Mas a minha parte preferida é quando o jornalista decide ignorar completamente o que acabou de escrever e termina o artigo como se fosse a despedida duma breve conversa na padaria.
"Acontece que, em matéria de emprego, a vontade do Governo conta pouco. José Sócrates que o diga."
De facto, a vontade do Governo conta pouco para o crescimento do emprego através do crescimento económico, mas pode contar muito através do investimento público... Adeus vizinha, tenha um bom dia!
Infelizmente ela já tinha saído porta fora.
Adenda: Claro que mais gente pensou o mesmo. Será que há alguém não pensou mesmo? É favor seguir este link.

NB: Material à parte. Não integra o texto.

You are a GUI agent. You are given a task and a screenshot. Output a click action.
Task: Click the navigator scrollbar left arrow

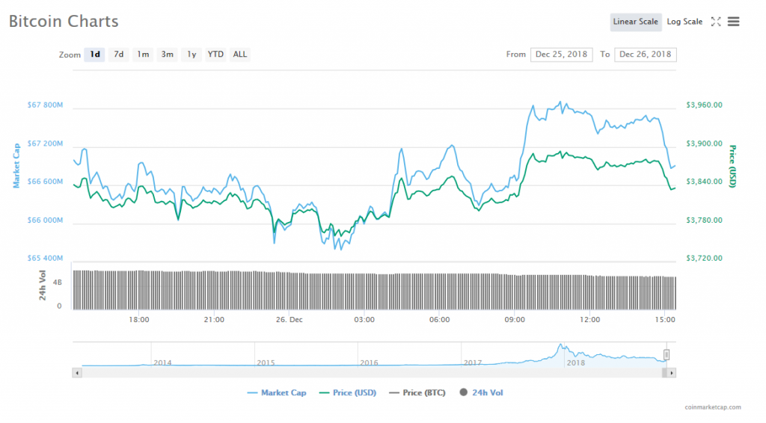(x=76, y=372)
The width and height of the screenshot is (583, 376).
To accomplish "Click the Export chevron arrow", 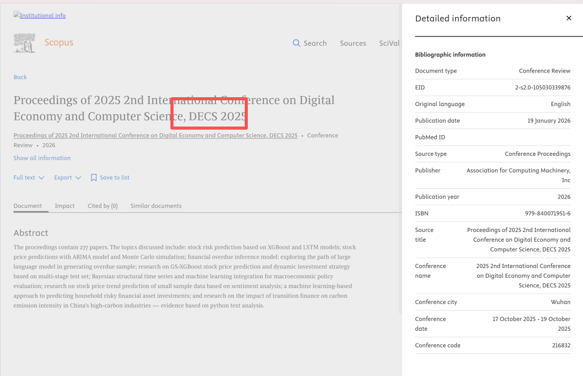I will click(78, 177).
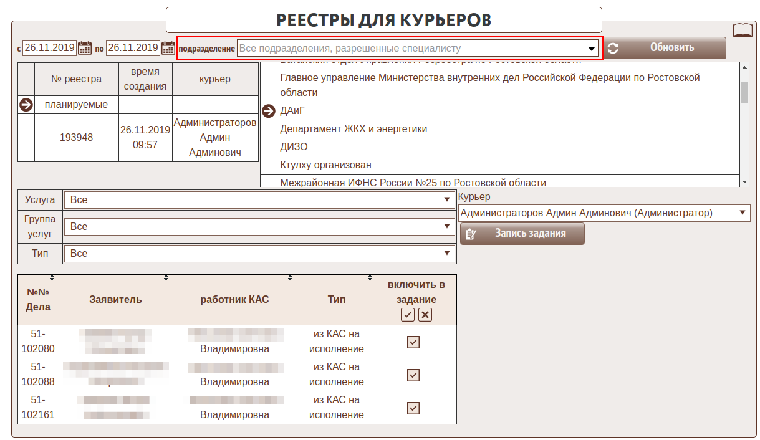
Task: Open calendar picker for start date
Action: 85,48
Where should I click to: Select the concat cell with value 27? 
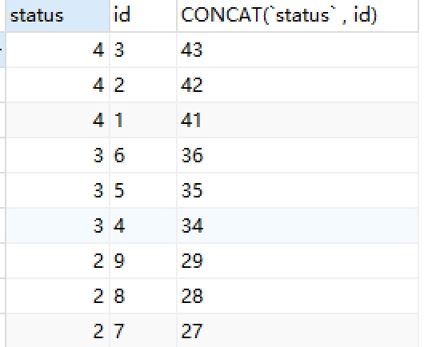click(298, 330)
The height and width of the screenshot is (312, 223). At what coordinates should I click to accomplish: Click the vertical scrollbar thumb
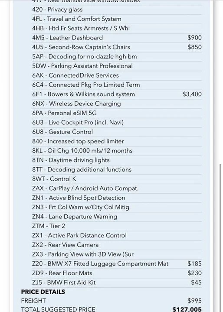point(220,238)
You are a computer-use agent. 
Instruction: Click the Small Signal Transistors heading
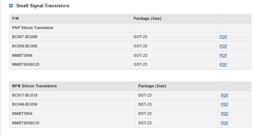coord(43,6)
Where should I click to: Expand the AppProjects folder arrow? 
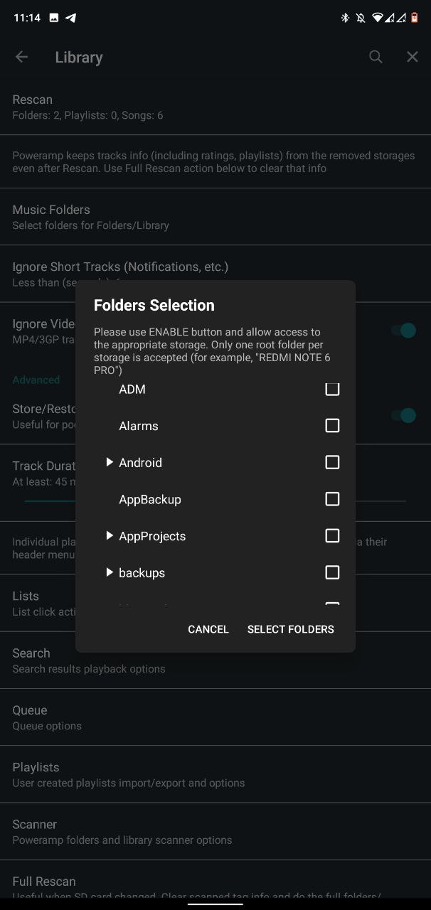pyautogui.click(x=110, y=535)
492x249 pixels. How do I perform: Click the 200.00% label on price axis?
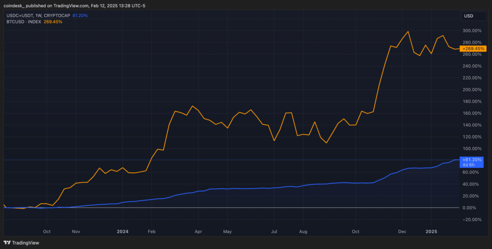coord(471,89)

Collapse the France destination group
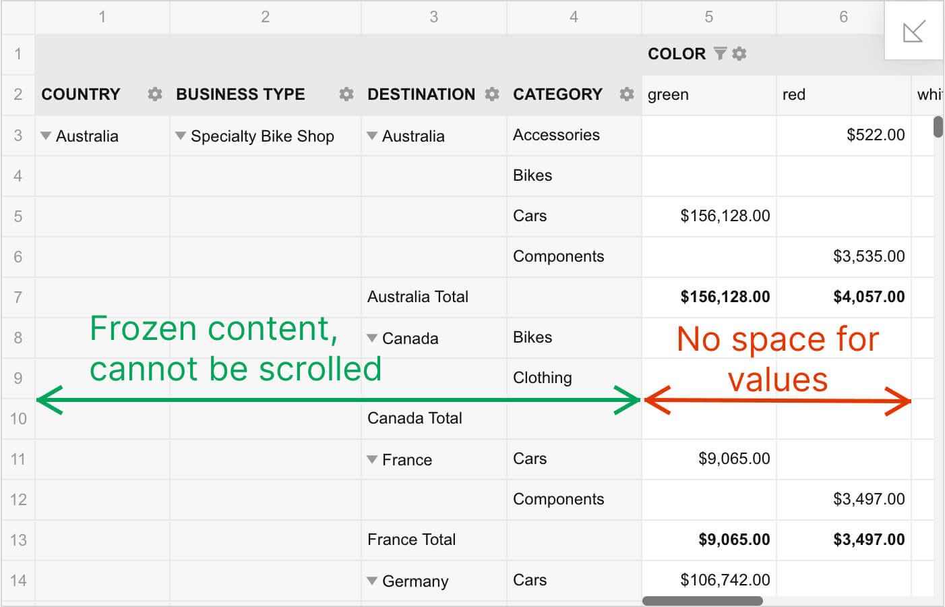pyautogui.click(x=372, y=459)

Então agora é a garnel? Pega-se em dois líderes políticos diferentes - Obama e Sócrates -, de países que pouco ou nada têm em comum, em períodos distintos, e conclui-se que, na questão da criação de emprego, Obama é menos ambicioso que Sócrates ou que este é mais ambicioso que o outro (as duas variantes encontram-se hoje no DN)? Que sentido faz a comparação?

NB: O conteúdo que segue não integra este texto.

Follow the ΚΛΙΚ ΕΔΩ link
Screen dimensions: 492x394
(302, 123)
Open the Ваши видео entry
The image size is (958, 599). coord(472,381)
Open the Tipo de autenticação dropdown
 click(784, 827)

Até compreendo o fervor em torno de Obama como o novo Messias para o mundo, o que não compreendo é que se disfarce uma notícia sobre os objectivos de Obama para o emprego, para, despropositadamente, comparar dois líderes ou criticar um deles. Ou é notícia, ou é artigo de opinião.
Se, por exemplo, Obama não abolir a pena de morte em alguns estados, será que vamos ver jornalistas a escrever que Sócrates é leve para com os criminosos?
Hoje no DN toma-se erradamente a parte pelo todo, ao fazer-se capa, título, e notícia com o seguinte:
"(...) há 1,33 milhões de pessoas que trabalham ao domingo, o que corresponde a 25% da população empregada - ou seja, um em cada quatro portugueses passa parte do domingo a trabalhar."
OU SEJA, um em cada quatro trabalhadores portugueses e não um em cada quatro portugueses. Distracção?
Na capa de hoje no DN: "Oliveira e Costa detido por burla agravada, fraude fiscal e branqueamento de capitais".
Esta falta de rigor promove uma má cultura popular face às matérias judiciais. Goste-se ou não de banqueiros, e deste em particular, e tenham ou não os banqueiros, e este em particular, especial inclinação para mexer em dinheiro, até pronunciação de uma sentença por um tribunal, uma pessoa detida é-o por recair sobre ela uma suspeita (a menos que haja flagrante delito).
À custa de um drama privado e de uma boa história, não deixa mesmo assim de ter piada que desta vez parece ter havido espaço de sobra para espetar na capa uma sequência de três crimes, e palavras tão compridas quanto "branqueamento". "suspeita de" tem de ficar para outra capa.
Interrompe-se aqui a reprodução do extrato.